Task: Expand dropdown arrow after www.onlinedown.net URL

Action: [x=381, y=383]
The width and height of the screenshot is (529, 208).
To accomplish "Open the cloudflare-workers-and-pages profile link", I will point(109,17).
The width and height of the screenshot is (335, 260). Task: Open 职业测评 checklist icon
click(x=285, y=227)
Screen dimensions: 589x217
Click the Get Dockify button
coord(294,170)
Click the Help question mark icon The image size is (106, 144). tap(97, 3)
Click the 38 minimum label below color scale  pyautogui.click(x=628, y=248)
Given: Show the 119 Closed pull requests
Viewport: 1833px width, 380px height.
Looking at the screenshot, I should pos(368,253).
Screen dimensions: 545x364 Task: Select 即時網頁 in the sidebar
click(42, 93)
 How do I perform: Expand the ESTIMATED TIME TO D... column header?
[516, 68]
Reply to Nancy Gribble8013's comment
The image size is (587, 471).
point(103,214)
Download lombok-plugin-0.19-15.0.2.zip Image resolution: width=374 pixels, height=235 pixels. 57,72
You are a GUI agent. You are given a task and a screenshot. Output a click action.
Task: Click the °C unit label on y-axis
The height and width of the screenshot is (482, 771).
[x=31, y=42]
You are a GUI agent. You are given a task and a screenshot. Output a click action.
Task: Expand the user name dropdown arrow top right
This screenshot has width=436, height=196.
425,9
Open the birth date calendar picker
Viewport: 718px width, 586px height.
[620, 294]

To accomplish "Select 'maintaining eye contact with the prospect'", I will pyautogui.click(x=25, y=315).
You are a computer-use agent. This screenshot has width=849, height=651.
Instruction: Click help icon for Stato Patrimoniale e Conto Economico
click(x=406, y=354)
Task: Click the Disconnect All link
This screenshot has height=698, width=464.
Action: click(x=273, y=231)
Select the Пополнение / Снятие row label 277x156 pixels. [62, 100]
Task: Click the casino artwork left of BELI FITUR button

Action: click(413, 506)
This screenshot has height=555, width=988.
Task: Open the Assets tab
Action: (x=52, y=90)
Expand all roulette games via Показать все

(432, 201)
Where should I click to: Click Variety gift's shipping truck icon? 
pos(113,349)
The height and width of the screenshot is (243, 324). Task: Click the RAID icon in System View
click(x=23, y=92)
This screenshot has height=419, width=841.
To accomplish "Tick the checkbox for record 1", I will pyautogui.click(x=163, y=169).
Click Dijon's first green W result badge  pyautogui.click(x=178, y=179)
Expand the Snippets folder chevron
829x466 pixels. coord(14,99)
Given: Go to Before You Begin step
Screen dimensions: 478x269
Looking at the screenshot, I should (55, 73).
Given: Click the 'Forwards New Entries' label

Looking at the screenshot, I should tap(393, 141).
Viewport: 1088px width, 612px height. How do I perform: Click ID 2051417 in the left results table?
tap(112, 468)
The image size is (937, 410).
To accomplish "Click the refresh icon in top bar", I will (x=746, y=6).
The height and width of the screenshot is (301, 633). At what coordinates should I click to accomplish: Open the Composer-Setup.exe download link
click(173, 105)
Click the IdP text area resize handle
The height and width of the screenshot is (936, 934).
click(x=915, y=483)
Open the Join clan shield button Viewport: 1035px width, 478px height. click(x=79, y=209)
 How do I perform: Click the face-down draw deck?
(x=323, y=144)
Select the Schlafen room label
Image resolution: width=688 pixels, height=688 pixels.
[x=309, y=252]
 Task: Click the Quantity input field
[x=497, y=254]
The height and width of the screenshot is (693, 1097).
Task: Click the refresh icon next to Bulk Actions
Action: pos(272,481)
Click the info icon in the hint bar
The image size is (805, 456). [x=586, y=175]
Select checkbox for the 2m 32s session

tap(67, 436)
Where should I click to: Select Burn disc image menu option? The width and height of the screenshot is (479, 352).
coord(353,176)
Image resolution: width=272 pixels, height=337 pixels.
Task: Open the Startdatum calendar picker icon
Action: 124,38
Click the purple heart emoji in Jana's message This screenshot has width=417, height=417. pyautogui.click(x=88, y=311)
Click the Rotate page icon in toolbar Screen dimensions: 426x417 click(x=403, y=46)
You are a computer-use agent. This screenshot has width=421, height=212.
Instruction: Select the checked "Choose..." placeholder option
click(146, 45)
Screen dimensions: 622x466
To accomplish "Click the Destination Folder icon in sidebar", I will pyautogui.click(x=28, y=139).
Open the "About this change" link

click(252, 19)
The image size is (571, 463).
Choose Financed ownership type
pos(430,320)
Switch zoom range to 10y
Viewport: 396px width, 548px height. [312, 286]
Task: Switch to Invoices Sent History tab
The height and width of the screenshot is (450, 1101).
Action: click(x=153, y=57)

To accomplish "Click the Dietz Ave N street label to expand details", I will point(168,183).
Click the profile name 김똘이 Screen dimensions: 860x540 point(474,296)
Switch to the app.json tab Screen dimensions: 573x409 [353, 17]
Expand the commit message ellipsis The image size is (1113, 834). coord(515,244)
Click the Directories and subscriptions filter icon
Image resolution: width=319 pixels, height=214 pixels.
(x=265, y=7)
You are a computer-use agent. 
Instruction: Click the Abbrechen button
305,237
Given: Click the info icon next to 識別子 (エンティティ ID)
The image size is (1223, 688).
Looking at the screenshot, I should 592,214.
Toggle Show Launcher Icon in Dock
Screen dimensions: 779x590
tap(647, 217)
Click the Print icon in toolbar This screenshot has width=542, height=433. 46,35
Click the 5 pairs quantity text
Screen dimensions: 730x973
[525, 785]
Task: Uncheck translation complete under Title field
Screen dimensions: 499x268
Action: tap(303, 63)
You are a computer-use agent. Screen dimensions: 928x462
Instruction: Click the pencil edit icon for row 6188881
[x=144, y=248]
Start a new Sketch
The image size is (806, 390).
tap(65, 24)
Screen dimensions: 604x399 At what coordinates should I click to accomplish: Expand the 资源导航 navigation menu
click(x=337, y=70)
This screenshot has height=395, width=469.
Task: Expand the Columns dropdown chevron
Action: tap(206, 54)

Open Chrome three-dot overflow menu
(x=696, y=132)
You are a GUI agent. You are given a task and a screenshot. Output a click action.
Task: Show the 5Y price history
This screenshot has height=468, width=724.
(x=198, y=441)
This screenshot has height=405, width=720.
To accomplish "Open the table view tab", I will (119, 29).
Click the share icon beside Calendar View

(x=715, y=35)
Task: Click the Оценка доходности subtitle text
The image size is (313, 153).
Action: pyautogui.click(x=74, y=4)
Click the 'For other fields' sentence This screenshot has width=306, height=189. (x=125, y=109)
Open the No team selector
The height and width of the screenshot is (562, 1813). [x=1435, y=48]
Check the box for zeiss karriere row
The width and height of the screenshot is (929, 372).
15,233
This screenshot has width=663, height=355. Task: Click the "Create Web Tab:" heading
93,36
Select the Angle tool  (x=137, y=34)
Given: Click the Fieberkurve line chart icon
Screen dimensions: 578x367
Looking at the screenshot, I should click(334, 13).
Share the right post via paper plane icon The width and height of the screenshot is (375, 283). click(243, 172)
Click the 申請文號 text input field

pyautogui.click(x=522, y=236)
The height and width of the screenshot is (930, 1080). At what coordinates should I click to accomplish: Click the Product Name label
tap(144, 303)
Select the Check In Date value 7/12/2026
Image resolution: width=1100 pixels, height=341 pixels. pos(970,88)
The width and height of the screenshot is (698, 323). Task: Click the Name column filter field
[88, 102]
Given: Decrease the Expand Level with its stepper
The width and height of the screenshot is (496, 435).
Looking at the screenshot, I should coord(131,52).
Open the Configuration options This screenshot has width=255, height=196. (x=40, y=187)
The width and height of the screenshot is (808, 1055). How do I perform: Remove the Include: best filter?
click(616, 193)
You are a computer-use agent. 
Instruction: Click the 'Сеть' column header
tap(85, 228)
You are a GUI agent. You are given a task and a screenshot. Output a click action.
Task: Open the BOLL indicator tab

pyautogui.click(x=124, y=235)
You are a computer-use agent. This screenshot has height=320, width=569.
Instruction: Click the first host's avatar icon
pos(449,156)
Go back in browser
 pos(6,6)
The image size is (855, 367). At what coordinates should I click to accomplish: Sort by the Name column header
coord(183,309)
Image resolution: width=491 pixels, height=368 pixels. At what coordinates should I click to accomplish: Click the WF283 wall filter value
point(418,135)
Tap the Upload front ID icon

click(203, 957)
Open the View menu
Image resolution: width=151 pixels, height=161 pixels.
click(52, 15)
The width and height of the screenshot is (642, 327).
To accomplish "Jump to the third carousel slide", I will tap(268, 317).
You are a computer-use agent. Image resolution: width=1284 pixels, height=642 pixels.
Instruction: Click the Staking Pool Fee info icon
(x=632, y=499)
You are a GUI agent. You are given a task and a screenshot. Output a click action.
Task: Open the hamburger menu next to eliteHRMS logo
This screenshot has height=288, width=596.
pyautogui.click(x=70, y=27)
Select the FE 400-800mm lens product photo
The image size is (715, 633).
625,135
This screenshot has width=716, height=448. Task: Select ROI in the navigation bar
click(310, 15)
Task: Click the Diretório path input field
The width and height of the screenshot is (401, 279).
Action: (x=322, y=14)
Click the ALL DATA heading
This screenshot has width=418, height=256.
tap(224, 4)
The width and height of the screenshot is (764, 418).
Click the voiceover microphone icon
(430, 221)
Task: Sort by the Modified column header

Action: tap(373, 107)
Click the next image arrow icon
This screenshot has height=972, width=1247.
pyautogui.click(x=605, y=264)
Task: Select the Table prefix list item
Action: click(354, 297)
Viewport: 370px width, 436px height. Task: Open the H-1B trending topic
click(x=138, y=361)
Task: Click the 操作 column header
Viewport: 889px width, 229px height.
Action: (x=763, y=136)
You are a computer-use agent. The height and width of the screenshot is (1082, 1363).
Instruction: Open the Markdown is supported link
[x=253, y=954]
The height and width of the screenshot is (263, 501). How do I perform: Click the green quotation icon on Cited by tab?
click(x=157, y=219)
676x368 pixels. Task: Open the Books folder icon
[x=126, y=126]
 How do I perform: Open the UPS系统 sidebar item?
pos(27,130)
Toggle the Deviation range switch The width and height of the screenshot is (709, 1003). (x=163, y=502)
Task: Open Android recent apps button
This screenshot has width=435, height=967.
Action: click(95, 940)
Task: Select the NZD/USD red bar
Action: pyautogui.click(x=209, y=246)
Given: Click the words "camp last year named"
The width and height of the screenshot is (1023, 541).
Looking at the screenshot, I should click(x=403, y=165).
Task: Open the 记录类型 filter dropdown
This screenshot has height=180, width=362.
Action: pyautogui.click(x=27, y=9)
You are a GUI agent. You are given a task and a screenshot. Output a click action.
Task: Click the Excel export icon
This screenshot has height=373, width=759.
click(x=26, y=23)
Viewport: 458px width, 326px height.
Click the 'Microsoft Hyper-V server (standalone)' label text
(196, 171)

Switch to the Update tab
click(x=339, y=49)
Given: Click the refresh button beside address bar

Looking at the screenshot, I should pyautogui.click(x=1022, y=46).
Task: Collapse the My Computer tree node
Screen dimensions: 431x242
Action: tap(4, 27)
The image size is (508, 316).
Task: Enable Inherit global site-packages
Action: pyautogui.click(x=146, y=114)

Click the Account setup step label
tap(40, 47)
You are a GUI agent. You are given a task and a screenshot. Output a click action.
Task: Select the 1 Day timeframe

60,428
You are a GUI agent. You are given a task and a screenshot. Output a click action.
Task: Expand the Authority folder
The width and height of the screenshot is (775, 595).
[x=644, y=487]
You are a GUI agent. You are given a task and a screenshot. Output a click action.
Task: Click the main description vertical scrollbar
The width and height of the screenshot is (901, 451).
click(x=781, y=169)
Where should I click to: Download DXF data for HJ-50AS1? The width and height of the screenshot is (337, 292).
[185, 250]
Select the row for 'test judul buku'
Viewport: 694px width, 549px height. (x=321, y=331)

****************

AIM OF THE TASK >> Return, word for word, each line from the line that contains "Task: Collapse the My Computer tree node" to the end of the listing above; include both end lines and nothing else.

ANSWER TO THE PROBLEM >>
Task: Collapse the My Computer tree node
Screen dimensions: 431x242
Action: tap(4, 27)
The image size is (508, 316).
Task: Enable Inherit global site-packages
Action: pyautogui.click(x=146, y=114)

Click the Account setup step label
tap(40, 47)
You are a GUI agent. You are given a task and a screenshot. Output a click action.
Task: Select the 1 Day timeframe

60,428
You are a GUI agent. You are given a task and a screenshot. Output a click action.
Task: Expand the Authority folder
The width and height of the screenshot is (775, 595).
[x=644, y=487]
You are a GUI agent. You are given a task and a screenshot. Output a click action.
Task: Click the main description vertical scrollbar
The width and height of the screenshot is (901, 451).
click(x=781, y=169)
Where should I click to: Download DXF data for HJ-50AS1? The width and height of the screenshot is (337, 292).
[185, 250]
Select the row for 'test judul buku'
Viewport: 694px width, 549px height. (x=321, y=331)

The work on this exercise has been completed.